━━━ INFORMATION SUPPLIED ━━━

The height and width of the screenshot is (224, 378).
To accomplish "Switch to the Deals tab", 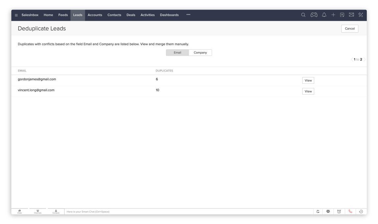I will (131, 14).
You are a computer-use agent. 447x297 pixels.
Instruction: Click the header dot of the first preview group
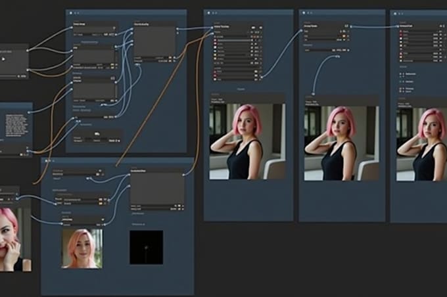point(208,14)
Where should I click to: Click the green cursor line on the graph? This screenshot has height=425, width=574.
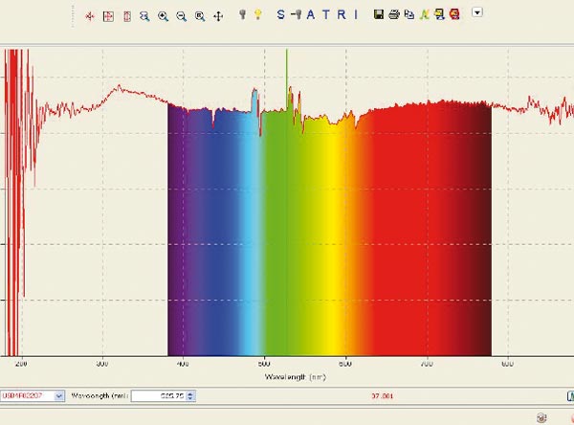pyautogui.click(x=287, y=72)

━━━
━━━ INFORMATION SUPPLIED ━━━

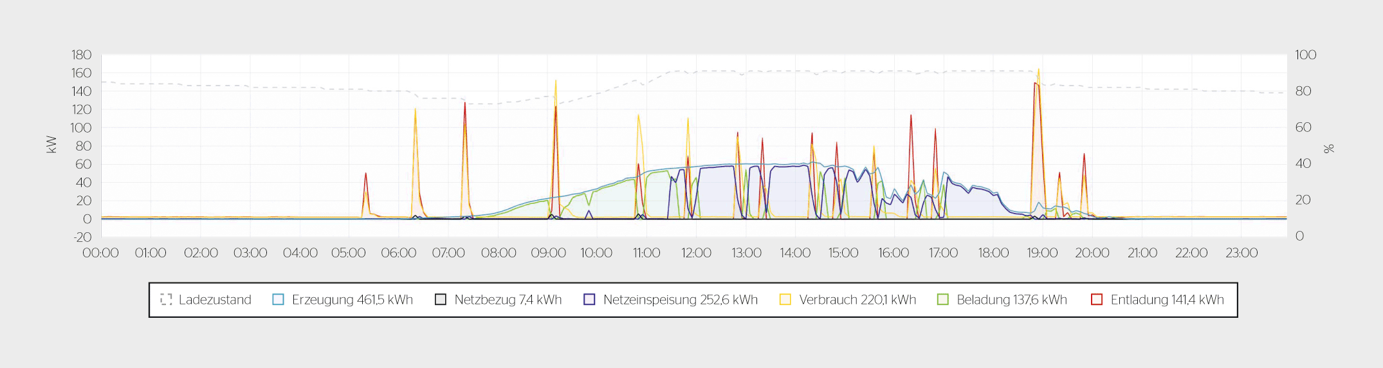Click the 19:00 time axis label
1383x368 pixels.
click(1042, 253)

━━━
━━━ INFORMATION SUPPLIED ━━━

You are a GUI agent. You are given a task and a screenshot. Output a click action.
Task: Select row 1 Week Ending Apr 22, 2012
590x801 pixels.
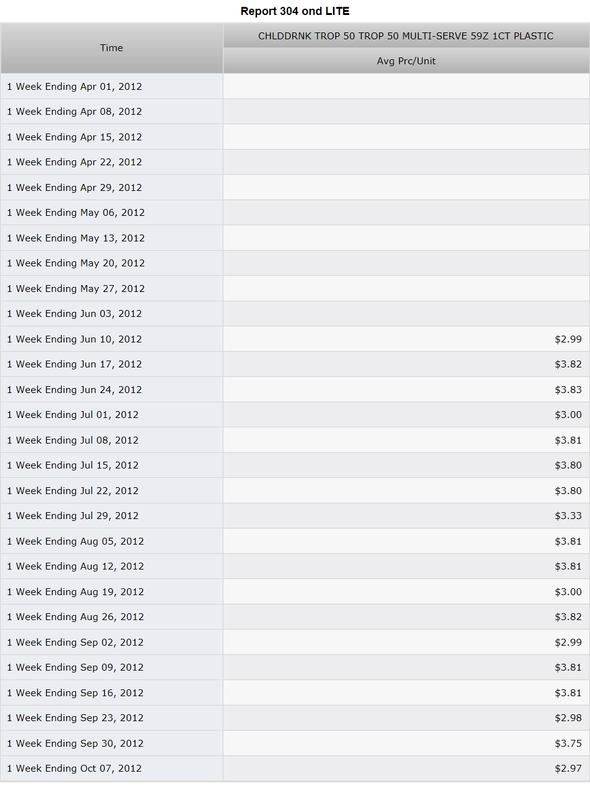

━━━

◆ TASK: Give the part of the records that opens with the line containing "You are a GUI" and closes with the line containing "590x801 pixels.", both lines included, as a JSON list of strings with one string per line and blank lines left out.

◆ THE OUTPUT:
[
  "You are a GUI agent. You are given a task and a screenshot. Output a click action.",
  "Task: Select row 1 Week Ending Apr 22, 2012",
  "590x801 pixels."
]